» Task details: Reproduce the listing below word for word, starting at the line containing "Describe the element" and continuing through the end of the listing, with both ends included. Leave the pictures out of your answer.

» Stored entries:
┌──

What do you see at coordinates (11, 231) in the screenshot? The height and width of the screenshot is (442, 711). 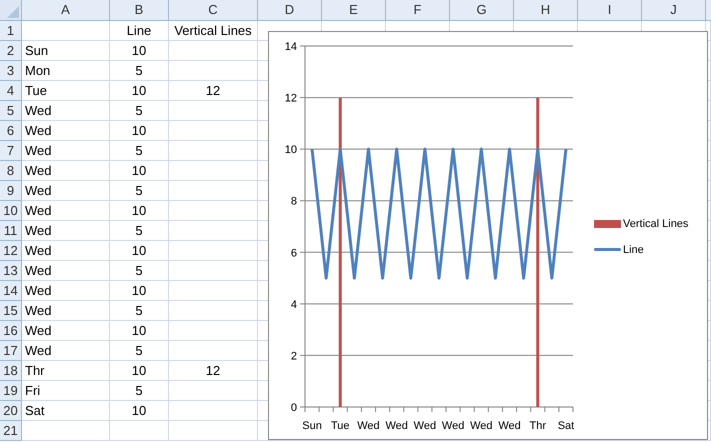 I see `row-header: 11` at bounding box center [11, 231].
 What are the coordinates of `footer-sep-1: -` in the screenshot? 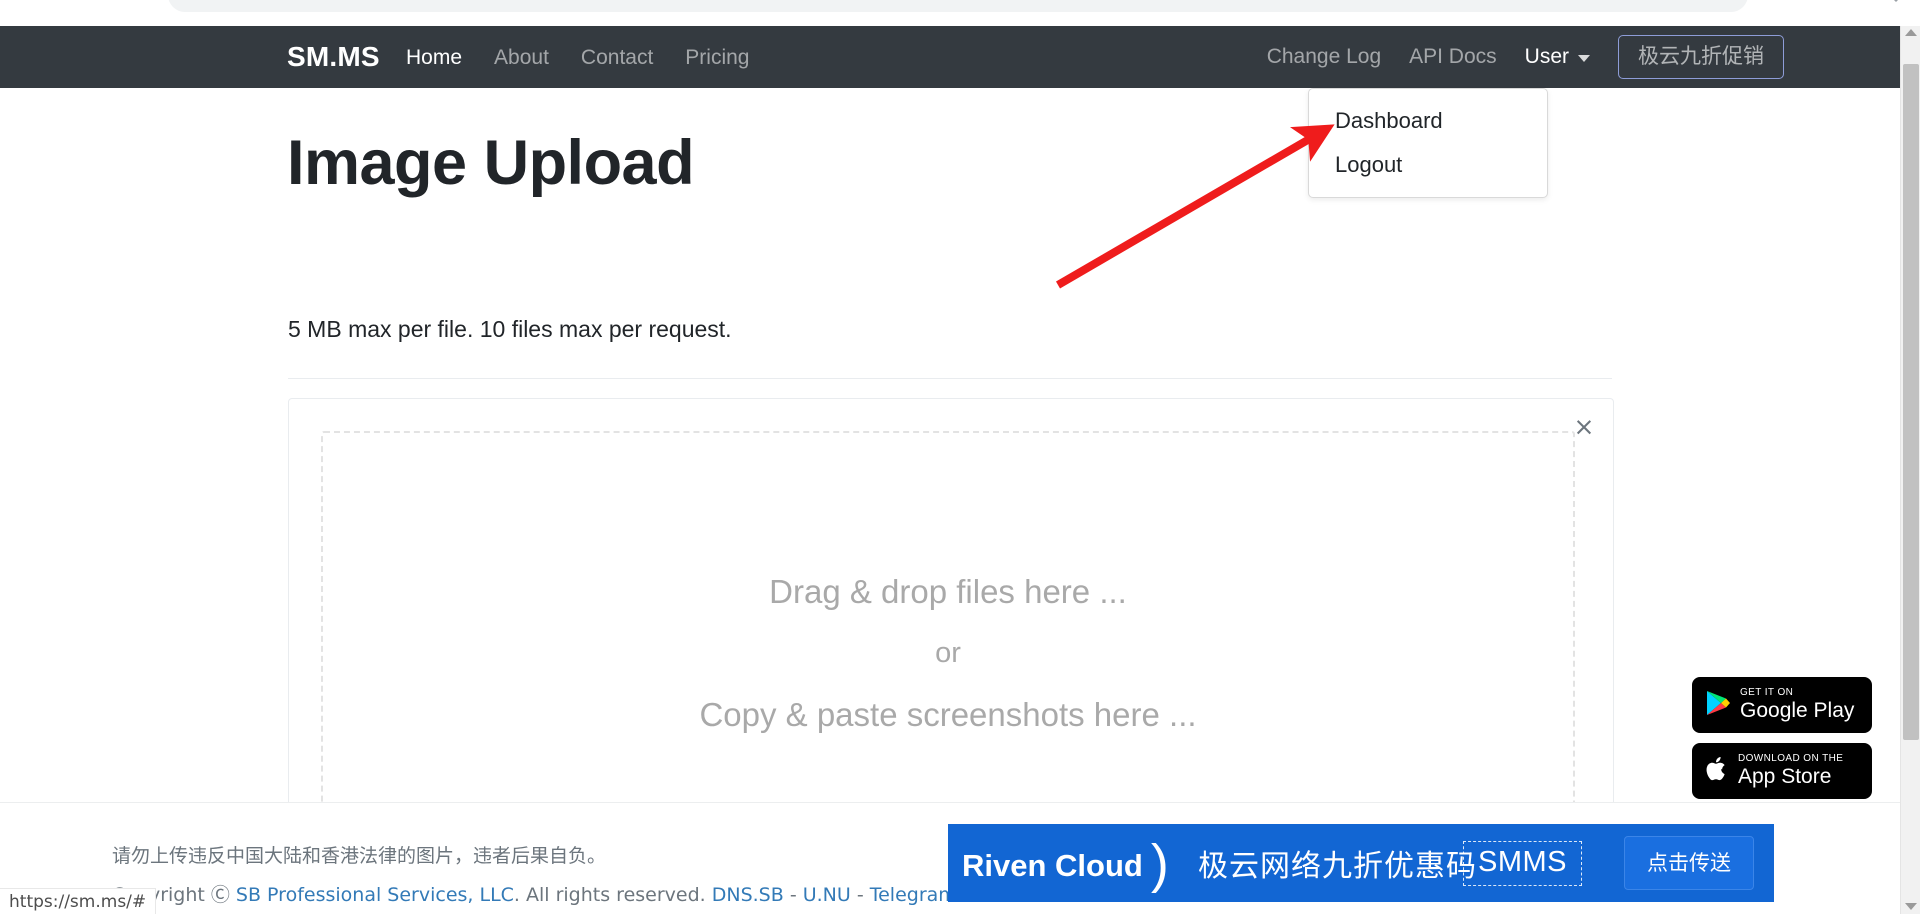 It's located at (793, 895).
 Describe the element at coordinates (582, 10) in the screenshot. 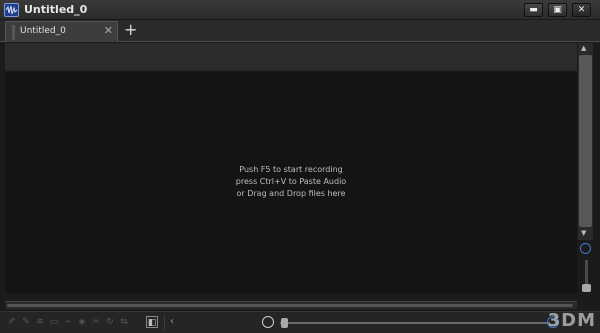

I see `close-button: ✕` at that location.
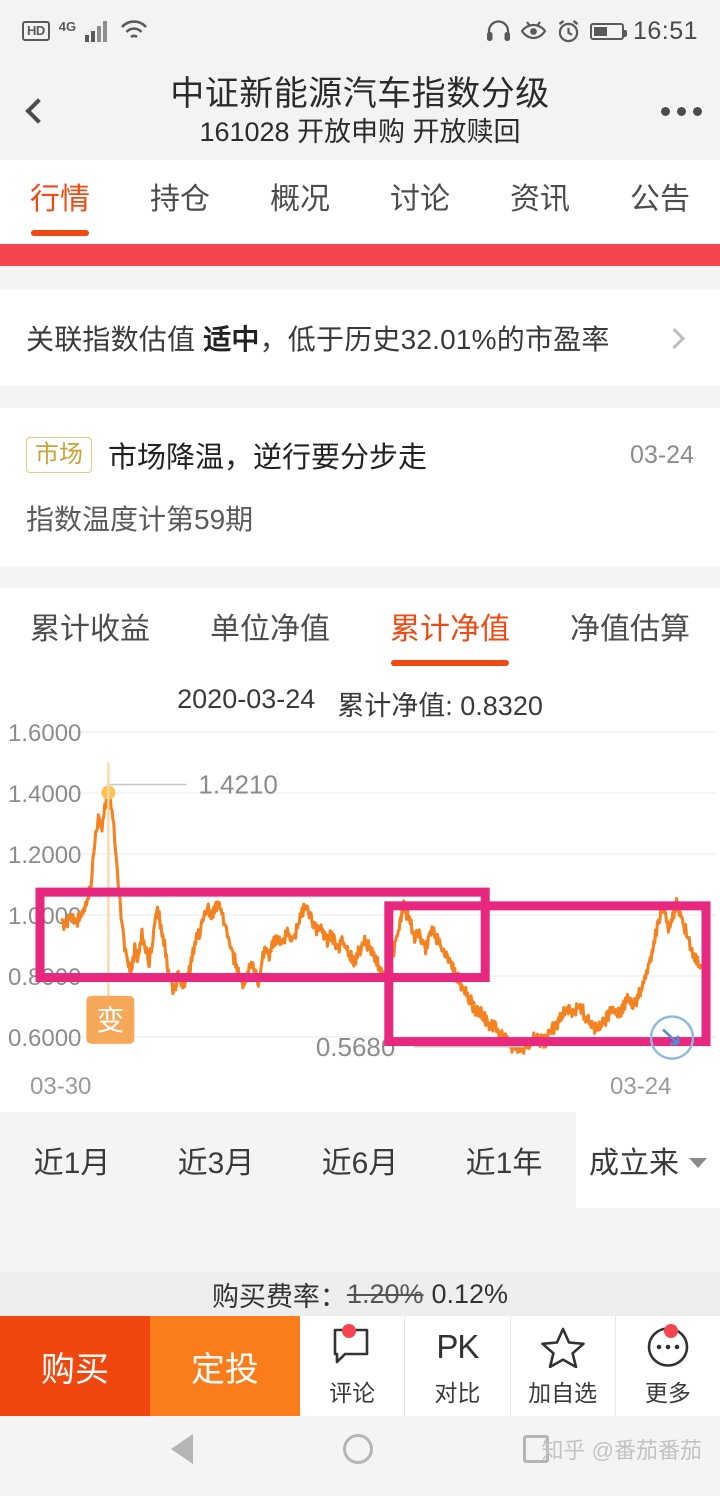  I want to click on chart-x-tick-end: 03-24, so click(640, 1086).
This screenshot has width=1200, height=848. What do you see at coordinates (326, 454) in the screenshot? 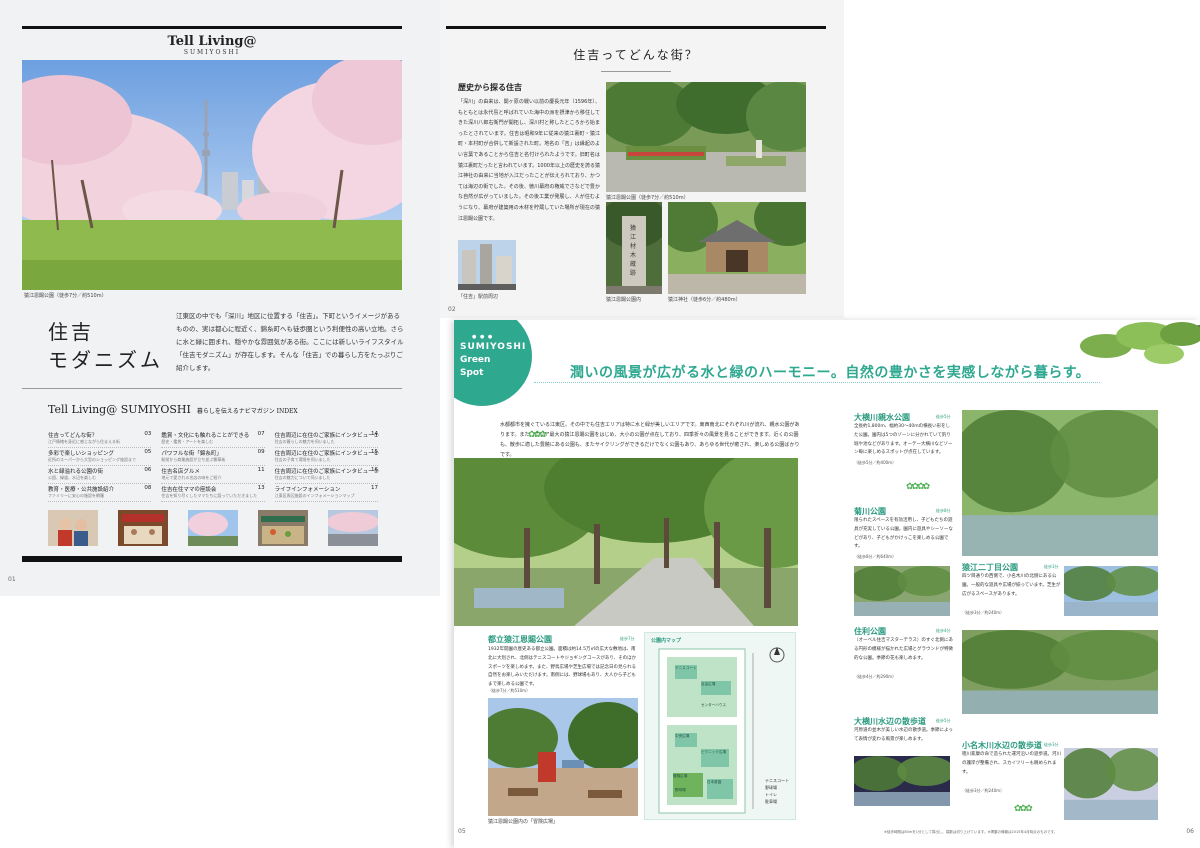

└──

» Response for this exercise:
 Describe the element at coordinates (582, 10) in the screenshot. 

I see `close-button: ✕` at that location.
  I want to click on chart-x-tick-end: 03-24, so click(640, 1086).
This screenshot has width=1200, height=848. What do you see at coordinates (326, 454) in the screenshot? 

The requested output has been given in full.